– Кто к вам приехал? – шепотом спросил меня мент, выводя в коридор в положении «руки за спину».
– Родственники, – пошутил я. Судя по неожиданно появившейся уважительной манере обращения, мент поверил.
«Родственники» выдергивали нас по одному в кабинет и изнурительно-долго допрашивали. Демонстрация чекистов не интересовала – им нужно было знать все о литературе и магнитозаписях «голосов». Как оказалось, самиздат все‐таки попал в поле зрения кого‐то из стукачей. Дело приобретало плохой оборот.
Теперь против нас у чекистов были как минимум две статьи Уголовного кодекса: «организация массовых действий, нарушающих общественный порядок» и «антисоветская пропаганда и агитация». Нас изолировали, посадив в отдельную камеру, и это было плохим знаком, ибо показывало, что КГБ взялось за дело серьезно. Мы мрачно досиживали последние дни, гадая, выйдем ли в срок или поедем отсюда прямо в СИЗО.
Однако 11 апреля ровно в пять часов вечера – как и задержали – нас с Володей выпустили на свободу, Слава остался досиживать еще пять дней. Мы шли по улице, щурясь от клонившегося к закату, но все еще яркого солнышка. Как оказалось, пока мы сидели, наступила весна. Среди легко одетых людей мы выглядели, как чукчи, нечистой силой переброшенные в тропики. Небритые, со спутанными волосами – в КПЗ расчески отбирали, – в зимней одежде и меховых шапках. Ну, и поскольку все десять дней у нас не было возможности мыться, то и пахли мы, наверное, как чукчи после долгой зимовки.
Это было воскресенье, а в понедельник с утра раздался телефонный звонок и строгий мужской голос потребовал от меня явиться в КГБ. Они даже прислали к подъезду машину.
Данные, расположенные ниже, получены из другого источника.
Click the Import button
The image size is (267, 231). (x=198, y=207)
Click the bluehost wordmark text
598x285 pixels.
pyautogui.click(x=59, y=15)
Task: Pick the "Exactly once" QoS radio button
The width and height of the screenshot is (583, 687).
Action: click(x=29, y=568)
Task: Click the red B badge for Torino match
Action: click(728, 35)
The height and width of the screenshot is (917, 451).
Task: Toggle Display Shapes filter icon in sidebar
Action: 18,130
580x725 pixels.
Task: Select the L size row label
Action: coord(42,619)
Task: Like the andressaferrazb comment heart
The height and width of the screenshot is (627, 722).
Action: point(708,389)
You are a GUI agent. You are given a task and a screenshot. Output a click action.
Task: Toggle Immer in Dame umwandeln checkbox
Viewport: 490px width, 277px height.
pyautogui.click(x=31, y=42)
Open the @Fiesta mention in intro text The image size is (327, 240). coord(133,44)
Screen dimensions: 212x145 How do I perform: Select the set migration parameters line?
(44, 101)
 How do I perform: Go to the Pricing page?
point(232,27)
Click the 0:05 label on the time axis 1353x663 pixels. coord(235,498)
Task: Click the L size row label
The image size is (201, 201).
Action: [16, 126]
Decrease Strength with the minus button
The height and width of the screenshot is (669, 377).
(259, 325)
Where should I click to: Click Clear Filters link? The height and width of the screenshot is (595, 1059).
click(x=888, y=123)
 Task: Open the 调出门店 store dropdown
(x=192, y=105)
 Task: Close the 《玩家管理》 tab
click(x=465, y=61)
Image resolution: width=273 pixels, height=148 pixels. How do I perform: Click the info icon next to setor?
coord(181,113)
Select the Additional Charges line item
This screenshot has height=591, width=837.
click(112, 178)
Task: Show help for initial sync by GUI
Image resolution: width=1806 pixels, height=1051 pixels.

Более «Волгу» не присылали, но всю неделю я ходил на допросы в КГБ, как на работу – с девяти утра и до пяти вечера. За эту неделю я перезнакомился, наверное, почти с половиной личного состава Пятого антидиссидентского отдела КГБ.
Там были старые знакомые со своими рифмующимися фамилиями – Бабков и Левков. Естественно, меня допрашивал Дымин. Периодически в кабинет заходили некие более высокие чины, перед которыми капитаны вытягивались во фрунт. Чины молча садились за стол за моей спиной и через какое‐то время тихо исчезали.
Тот же фокус проделывал и сам начальник самарской «Пятерки» – антидиссидентского отдела – подполковник Василий Лашманкин. Это было удивительной мерзости существо, похожее на какого‐то генетически модифицированного ящера с острова Комодо. Он гипнотизировал меня в спину своими маленькими стеклянными глазками, редко что‐то говорил и делал это в какой‐то особой манере, не открывая рта. При этом все, что он говорил, почему‐то звучало оскорбительно и неприятно.
Последний день принес неприятный сюрприз, потому что вместо меня в КГБ вызвали отца. С ним разговаривал Левков. Деталей беседы отец мне не передавал, но вернулся он из КГБ в полной панике. Я никогда в жизни не видел отца в таком состоянии. Было странно видеть, как фронтовик совершенно потерял контроль над собой и метался по квартире из угла в угол.
Во избежание прослушек мы отправились разговаривать в парк. По мнению отца, ситуация была катастрофической. КГБ готовило групповое уголовное дело, фигурантами которого должны были стать я, Слава Бебко и еще один участник кружка, который хоть и не участвовал в демонстрации, но был уличен в распространении запрещенной литературы, – студент Института культуры Михаил Богомолов. Уголовный кодекс сулил срок до семи лет, отец пытался найти какие‐то ходы, чтобы отвратить вроде бы неотвратимое. Он даже предложил на какое‐то время уехать, хотя толком и не мог сказать куда. Позднее отец там же, на улице, переговорил с мамой, и они вместе догадались, что от КГБ не убежишь. Нужно было искать легальное решение – и родители предложили мне лечь в психиатрическую больницу.